Il ritrovamento di Marianna Bello segna la fine di venti giorni di angoscia e il ritorno alla realtà, quella che nessuno avrebbe voluto affrontare. Una verità dolorosa, che pesa come una pietra sul cuore di un’intera comunità e che non può – non deve – essere archiviata come una fatalità.
Oggi Favara piange Marianna, ma non può limitarsi al cordoglio. È il momento della verità, e la verità chiede risposte, responsabilità, coscienza civile. Perché non si muore così, travolti dall’acqua nel cuore di una città, in una strada che diventa fiume, in un sistema che troppo spesso si piega all’incuria e all’indifferenza.
Marianna era una madre, una moglie, una figlia. La sua storia non è un fatto di cronaca: è uno specchio che riflette le crepe di un territorio fragile, dimenticato, incapace di prevenire, di proteggere, di reagire per tempo. Ora serve coraggio, quello vero — non quello delle parole ma dei fatti — per capire cosa non ha funzionato, dove si è sbagliato, e chi doveva intervenire.
Non basteranno lacrime, non basteranno i fiori. Solo la verità potrà restituire dignità a Marianna e pace alla sua famiglia.

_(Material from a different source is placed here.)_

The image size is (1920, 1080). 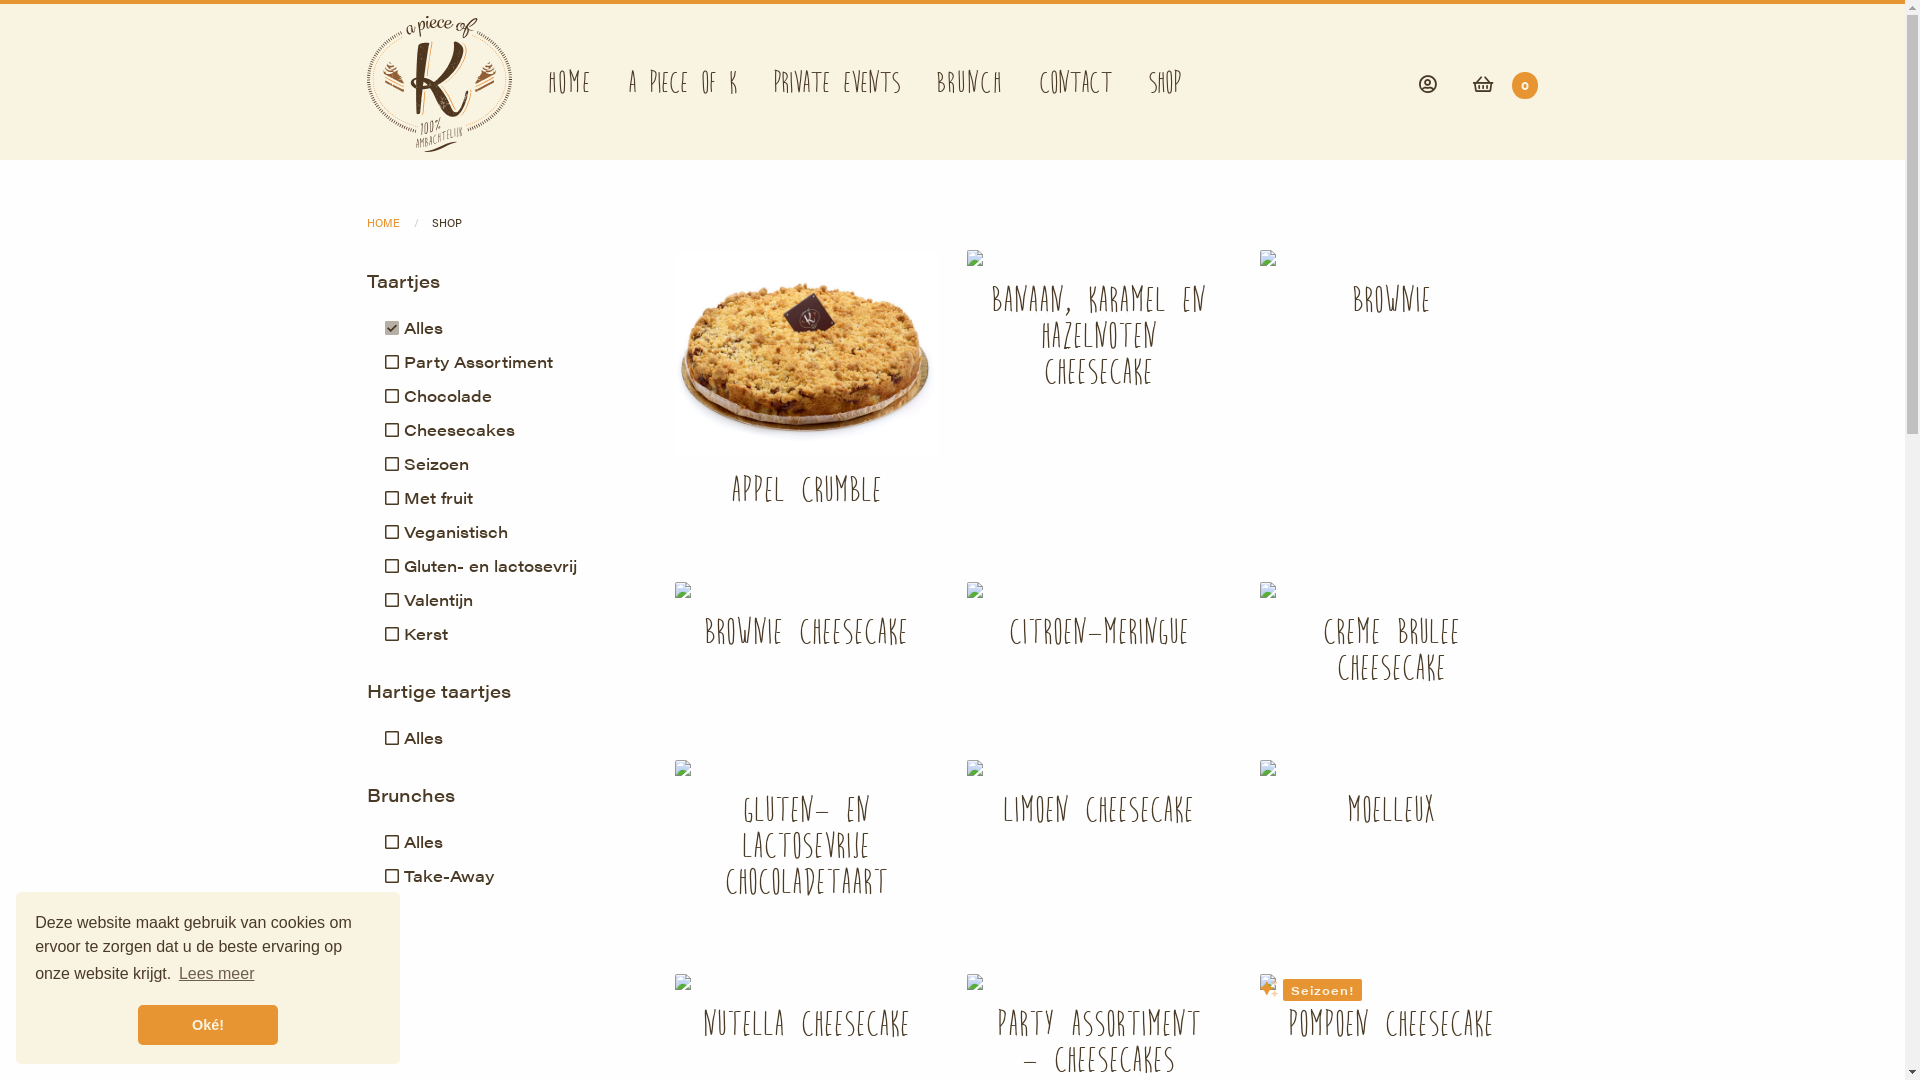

Perché ogni silenzio, ogni giustificazione, ogni ritardo sarebbe un secondo tradimento. E Favara, oggi, non può permetterselo più.
Oggi pomeriggio i funerali ma è il momento di tirare le fila e fare il punto della situazione. Spenti i riflettori delle ricerche ora che succede? I familiari hanno annunciato esposto e la magistratura era comunque già al lavoro.
E allora è giusto chiederselo, con fermezza e senza ipocrisie.
Chi doveva chiudere le grate aperte che si sono trasformate in trappole mortali?
Il Piano di Protezione Civile c’era davvero? Ed era valido, operativo, aggiornato?
Perché l’allerta era solo gialla e non rossa, nonostante l’intensità del maltempo e i segnali evidenti di pericolo?
E ancora: perché la zona del ritrovamento non è stata perlustrata prima, se si sospettava che la corrente avesse trascinato fin lì il corpo?
Non sono domande tecniche: sono domande di giustizia e di rispetto, verso una vita spezzata e verso una comunità che pretende risposte.
Favara conosce già questo dolore. Quindici anni fa pianse altre due vite spezzate, quelle delle sorelline Bellavia, morte nel crollo di una palazzina in via del Carmine. Anche allora ci fu uno shock collettivo, un sindaco — Mimmo Russello— che scelse di dimettersi da indagato, e un lungo processo che si concluse con il suo pieno proscioglimento. Le sentenze, arrivate anni dopo, accertarono altre responsabilità ma non cancellarono il senso di sconfitta di una comunità che si scoprì fragile e impreparata.
Oggi la storia sembra chiedere di nuovo il conto. Solo la verità, piena e senza compromessi, potrà restituire dignità a Marianna e pace alla sua famiglia.
Perché ogni silenzio, ogni ritardo, ogni giustificazione sarebbe un secondo tradimento.
E Favara, oggi, non può permetterselo più.